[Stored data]
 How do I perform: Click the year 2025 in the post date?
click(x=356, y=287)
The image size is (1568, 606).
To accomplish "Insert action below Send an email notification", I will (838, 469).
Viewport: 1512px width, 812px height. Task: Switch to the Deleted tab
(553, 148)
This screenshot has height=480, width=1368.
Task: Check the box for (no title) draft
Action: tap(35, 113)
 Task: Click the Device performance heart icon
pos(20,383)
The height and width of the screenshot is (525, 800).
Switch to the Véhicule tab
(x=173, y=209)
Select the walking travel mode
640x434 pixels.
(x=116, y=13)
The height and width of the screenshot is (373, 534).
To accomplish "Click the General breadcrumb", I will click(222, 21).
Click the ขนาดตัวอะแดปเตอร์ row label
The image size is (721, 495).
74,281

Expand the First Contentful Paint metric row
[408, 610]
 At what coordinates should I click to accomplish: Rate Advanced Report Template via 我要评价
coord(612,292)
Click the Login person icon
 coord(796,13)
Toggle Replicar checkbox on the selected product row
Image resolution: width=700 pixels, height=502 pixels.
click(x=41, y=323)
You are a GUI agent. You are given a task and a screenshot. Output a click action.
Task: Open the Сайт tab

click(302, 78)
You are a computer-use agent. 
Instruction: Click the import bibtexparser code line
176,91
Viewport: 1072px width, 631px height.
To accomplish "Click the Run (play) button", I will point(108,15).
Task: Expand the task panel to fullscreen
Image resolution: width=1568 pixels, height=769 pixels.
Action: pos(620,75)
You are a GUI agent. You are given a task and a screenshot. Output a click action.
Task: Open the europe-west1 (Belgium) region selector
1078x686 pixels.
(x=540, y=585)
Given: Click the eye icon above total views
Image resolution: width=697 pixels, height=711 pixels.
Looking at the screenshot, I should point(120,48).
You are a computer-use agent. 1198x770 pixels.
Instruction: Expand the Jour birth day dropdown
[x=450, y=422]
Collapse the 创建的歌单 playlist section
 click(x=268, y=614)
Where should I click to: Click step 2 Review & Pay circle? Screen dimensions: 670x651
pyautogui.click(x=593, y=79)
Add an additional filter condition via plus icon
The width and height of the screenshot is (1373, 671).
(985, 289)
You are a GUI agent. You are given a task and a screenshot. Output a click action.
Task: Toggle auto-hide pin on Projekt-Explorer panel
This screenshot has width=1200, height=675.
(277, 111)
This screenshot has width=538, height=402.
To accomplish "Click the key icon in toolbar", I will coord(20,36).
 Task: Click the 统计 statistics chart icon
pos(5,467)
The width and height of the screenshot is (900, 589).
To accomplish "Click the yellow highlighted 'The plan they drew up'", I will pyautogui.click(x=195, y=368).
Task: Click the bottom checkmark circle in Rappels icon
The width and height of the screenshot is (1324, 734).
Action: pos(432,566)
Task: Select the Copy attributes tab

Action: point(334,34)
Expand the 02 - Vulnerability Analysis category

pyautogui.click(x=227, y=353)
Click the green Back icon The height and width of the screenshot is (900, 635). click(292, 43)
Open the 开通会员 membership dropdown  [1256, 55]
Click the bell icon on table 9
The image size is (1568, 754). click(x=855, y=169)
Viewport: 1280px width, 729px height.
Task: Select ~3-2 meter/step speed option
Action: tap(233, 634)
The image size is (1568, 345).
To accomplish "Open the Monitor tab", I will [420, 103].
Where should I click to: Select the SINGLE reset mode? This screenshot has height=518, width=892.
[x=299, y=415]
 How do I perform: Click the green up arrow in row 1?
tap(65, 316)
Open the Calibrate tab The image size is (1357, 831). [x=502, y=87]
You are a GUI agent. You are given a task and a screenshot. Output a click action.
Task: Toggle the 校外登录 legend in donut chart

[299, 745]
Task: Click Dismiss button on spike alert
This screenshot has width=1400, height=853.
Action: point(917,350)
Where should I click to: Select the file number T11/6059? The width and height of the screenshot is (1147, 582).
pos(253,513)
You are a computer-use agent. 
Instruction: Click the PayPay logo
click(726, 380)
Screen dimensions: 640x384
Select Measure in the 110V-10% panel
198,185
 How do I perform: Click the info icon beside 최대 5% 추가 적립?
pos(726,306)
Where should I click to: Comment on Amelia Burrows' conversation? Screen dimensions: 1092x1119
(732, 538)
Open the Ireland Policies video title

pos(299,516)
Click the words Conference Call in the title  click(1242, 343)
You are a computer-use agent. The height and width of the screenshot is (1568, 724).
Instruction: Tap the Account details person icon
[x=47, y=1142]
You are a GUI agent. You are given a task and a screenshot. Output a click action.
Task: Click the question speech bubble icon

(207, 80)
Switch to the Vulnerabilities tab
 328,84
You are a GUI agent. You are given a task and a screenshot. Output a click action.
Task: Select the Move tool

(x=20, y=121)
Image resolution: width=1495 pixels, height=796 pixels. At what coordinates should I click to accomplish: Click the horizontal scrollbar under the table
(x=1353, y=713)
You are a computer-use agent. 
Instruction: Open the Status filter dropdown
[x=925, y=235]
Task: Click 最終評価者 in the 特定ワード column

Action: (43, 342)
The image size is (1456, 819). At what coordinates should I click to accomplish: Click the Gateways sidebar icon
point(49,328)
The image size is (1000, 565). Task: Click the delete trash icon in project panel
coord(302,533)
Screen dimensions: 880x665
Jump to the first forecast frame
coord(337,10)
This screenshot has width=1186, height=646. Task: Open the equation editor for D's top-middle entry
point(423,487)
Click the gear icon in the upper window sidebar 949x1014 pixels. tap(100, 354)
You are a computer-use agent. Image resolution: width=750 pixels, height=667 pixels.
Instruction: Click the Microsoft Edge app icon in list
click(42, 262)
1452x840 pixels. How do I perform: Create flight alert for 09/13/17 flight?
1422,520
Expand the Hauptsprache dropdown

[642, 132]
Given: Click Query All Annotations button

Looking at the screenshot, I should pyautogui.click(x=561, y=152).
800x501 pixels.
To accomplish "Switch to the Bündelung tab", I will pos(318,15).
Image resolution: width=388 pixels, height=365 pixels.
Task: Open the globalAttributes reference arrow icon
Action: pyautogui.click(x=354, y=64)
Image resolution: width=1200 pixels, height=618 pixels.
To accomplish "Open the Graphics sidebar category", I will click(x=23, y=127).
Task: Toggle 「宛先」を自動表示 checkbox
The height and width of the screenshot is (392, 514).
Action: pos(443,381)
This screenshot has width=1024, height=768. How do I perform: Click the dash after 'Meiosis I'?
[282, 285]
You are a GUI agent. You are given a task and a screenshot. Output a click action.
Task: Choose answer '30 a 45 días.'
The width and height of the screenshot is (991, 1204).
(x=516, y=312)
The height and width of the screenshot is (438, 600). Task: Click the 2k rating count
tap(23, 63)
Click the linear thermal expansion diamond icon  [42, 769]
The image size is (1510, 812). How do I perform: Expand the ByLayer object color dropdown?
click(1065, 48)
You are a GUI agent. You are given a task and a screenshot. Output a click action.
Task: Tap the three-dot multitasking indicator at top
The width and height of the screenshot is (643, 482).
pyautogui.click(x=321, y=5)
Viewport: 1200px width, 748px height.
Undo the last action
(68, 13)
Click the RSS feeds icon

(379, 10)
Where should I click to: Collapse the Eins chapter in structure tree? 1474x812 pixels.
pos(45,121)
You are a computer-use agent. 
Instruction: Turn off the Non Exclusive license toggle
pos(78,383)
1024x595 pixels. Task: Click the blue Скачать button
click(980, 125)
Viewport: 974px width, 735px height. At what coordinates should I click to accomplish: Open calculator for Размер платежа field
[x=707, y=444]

■ EXERCISE AIM:
Reproduce the data in full, exactly.

■ RESPONSE BELOW:
 How do I perform: Click the year 2025 in the post date?
click(x=356, y=287)
The image size is (1568, 606).
To accomplish "Insert action below Send an email notification", I will (838, 469).
Viewport: 1512px width, 812px height. Task: Switch to the Deleted tab
(553, 148)
This screenshot has height=480, width=1368.
Task: Check the box for (no title) draft
Action: tap(35, 113)
 Task: Click the Device performance heart icon
pos(20,383)
The height and width of the screenshot is (525, 800).
Switch to the Véhicule tab
(x=173, y=209)
Select the walking travel mode
640x434 pixels.
(x=116, y=13)
The height and width of the screenshot is (373, 534).
To accomplish "Click the General breadcrumb", I will click(222, 21).
Click the ขนาดตัวอะแดปเตอร์ row label
The image size is (721, 495).
74,281

Expand the First Contentful Paint metric row
[408, 610]
 At what coordinates should I click to accomplish: Rate Advanced Report Template via 我要评价
coord(612,292)
Click the Login person icon
 coord(796,13)
Toggle Replicar checkbox on the selected product row
Image resolution: width=700 pixels, height=502 pixels.
click(x=41, y=323)
You are a GUI agent. You are given a task and a screenshot. Output a click action.
Task: Open the Сайт tab

click(302, 78)
You are a computer-use agent. 
Instruction: Click the import bibtexparser code line
176,91
Viewport: 1072px width, 631px height.
To accomplish "Click the Run (play) button", I will point(108,15).
Task: Expand the task panel to fullscreen
Image resolution: width=1568 pixels, height=769 pixels.
Action: pos(620,75)
You are a GUI agent. You are given a task and a screenshot. Output a click action.
Task: Open the europe-west1 (Belgium) region selector
1078x686 pixels.
(x=540, y=585)
Given: Click the eye icon above total views
Image resolution: width=697 pixels, height=711 pixels.
Looking at the screenshot, I should point(120,48).
You are a computer-use agent. 1198x770 pixels.
Instruction: Expand the Jour birth day dropdown
[x=450, y=422]
Collapse the 创建的歌单 playlist section
 click(x=268, y=614)
Where should I click to: Click step 2 Review & Pay circle? Screen dimensions: 670x651
pyautogui.click(x=593, y=79)
Add an additional filter condition via plus icon
The width and height of the screenshot is (1373, 671).
(985, 289)
You are a GUI agent. You are given a task and a screenshot. Output a click action.
Task: Toggle auto-hide pin on Projekt-Explorer panel
This screenshot has width=1200, height=675.
(277, 111)
This screenshot has width=538, height=402.
To accomplish "Click the key icon in toolbar", I will coord(20,36).
 Task: Click the 统计 statistics chart icon
pos(5,467)
The width and height of the screenshot is (900, 589).
To accomplish "Click the yellow highlighted 'The plan they drew up'", I will pyautogui.click(x=195, y=368).
Task: Click the bottom checkmark circle in Rappels icon
The width and height of the screenshot is (1324, 734).
Action: pos(432,566)
Task: Select the Copy attributes tab

Action: point(334,34)
Expand the 02 - Vulnerability Analysis category

pyautogui.click(x=227, y=353)
Click the green Back icon The height and width of the screenshot is (900, 635). click(292, 43)
Open the 开通会员 membership dropdown  [1256, 55]
Click the bell icon on table 9
The image size is (1568, 754). click(x=855, y=169)
Viewport: 1280px width, 729px height.
Task: Select ~3-2 meter/step speed option
Action: tap(233, 634)
The image size is (1568, 345).
To accomplish "Open the Monitor tab", I will [420, 103].
Where should I click to: Select the SINGLE reset mode? This screenshot has height=518, width=892.
[x=299, y=415]
 How do I perform: Click the green up arrow in row 1?
tap(65, 316)
Open the Calibrate tab The image size is (1357, 831). [x=502, y=87]
You are a GUI agent. You are given a task and a screenshot. Output a click action.
Task: Toggle the 校外登录 legend in donut chart

[299, 745]
Task: Click Dismiss button on spike alert
This screenshot has width=1400, height=853.
Action: point(917,350)
Where should I click to: Select the file number T11/6059? The width and height of the screenshot is (1147, 582).
pos(253,513)
You are a computer-use agent. 
Instruction: Click the PayPay logo
click(726, 380)
Screen dimensions: 640x384
Select Measure in the 110V-10% panel
198,185
 How do I perform: Click the info icon beside 최대 5% 추가 적립?
pos(726,306)
Where should I click to: Comment on Amelia Burrows' conversation? Screen dimensions: 1092x1119
(732, 538)
Open the Ireland Policies video title

pos(299,516)
Click the words Conference Call in the title  click(1242, 343)
You are a computer-use agent. The height and width of the screenshot is (1568, 724).
Instruction: Tap the Account details person icon
[x=47, y=1142]
You are a GUI agent. You are given a task and a screenshot. Output a click action.
Task: Click the question speech bubble icon

(207, 80)
Switch to the Vulnerabilities tab
 328,84
You are a GUI agent. You are given a task and a screenshot. Output a click action.
Task: Select the Move tool

(x=20, y=121)
Image resolution: width=1495 pixels, height=796 pixels. At what coordinates should I click to accomplish: Click the horizontal scrollbar under the table
(x=1353, y=713)
You are a computer-use agent. 
Instruction: Open the Status filter dropdown
[x=925, y=235]
Task: Click 最終評価者 in the 特定ワード column

Action: (43, 342)
The image size is (1456, 819). At what coordinates should I click to accomplish: Click the Gateways sidebar icon
point(49,328)
The image size is (1000, 565). Task: Click the delete trash icon in project panel
coord(302,533)
Screen dimensions: 880x665
Jump to the first forecast frame
coord(337,10)
This screenshot has width=1186, height=646. Task: Open the equation editor for D's top-middle entry
point(423,487)
Click the gear icon in the upper window sidebar 949x1014 pixels. tap(100, 354)
You are a computer-use agent. Image resolution: width=750 pixels, height=667 pixels.
Instruction: Click the Microsoft Edge app icon in list
click(42, 262)
1452x840 pixels. How do I perform: Create flight alert for 09/13/17 flight?
1422,520
Expand the Hauptsprache dropdown

[642, 132]
Given: Click Query All Annotations button

Looking at the screenshot, I should pyautogui.click(x=561, y=152).
800x501 pixels.
To accomplish "Switch to the Bündelung tab", I will pos(318,15).
Image resolution: width=388 pixels, height=365 pixels.
Task: Open the globalAttributes reference arrow icon
Action: pyautogui.click(x=354, y=64)
Image resolution: width=1200 pixels, height=618 pixels.
To accomplish "Open the Graphics sidebar category", I will click(x=23, y=127).
Task: Toggle 「宛先」を自動表示 checkbox
The height and width of the screenshot is (392, 514).
Action: pos(443,381)
This screenshot has width=1024, height=768. How do I perform: Click the dash after 'Meiosis I'?
[282, 285]
You are a GUI agent. You are given a task and a screenshot. Output a click action.
Task: Choose answer '30 a 45 días.'
The width and height of the screenshot is (991, 1204).
(x=516, y=312)
The height and width of the screenshot is (438, 600). Task: Click the 2k rating count
tap(23, 63)
Click the linear thermal expansion diamond icon  [42, 769]
The image size is (1510, 812). How do I perform: Expand the ByLayer object color dropdown?
click(1065, 48)
You are a GUI agent. You are given a task and a screenshot. Output a click action.
Task: Tap the three-dot multitasking indicator at top
The width and height of the screenshot is (643, 482).
pyautogui.click(x=321, y=5)
Viewport: 1200px width, 748px height.
Undo the last action
(68, 13)
Click the RSS feeds icon

(379, 10)
Where should I click to: Collapse the Eins chapter in structure tree? 1474x812 pixels.
pos(45,121)
You are a computer-use agent. 
Instruction: Turn off the Non Exclusive license toggle
pos(78,383)
1024x595 pixels. Task: Click the blue Скачать button
click(980, 125)
Viewport: 974px width, 735px height. At what coordinates should I click to accomplish: Open calculator for Размер платежа field
[x=707, y=444]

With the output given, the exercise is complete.